Dataset rows
*****

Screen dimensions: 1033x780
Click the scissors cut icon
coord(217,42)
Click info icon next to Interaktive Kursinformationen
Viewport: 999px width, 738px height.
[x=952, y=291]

*****

Stated problem | Update the lines above by replacing "scissors" with "shears", keeping everything else unchanged.

Reply |
Screen dimensions: 1033x780
Click the shears cut icon
coord(217,42)
Click info icon next to Interaktive Kursinformationen
Viewport: 999px width, 738px height.
[x=952, y=291]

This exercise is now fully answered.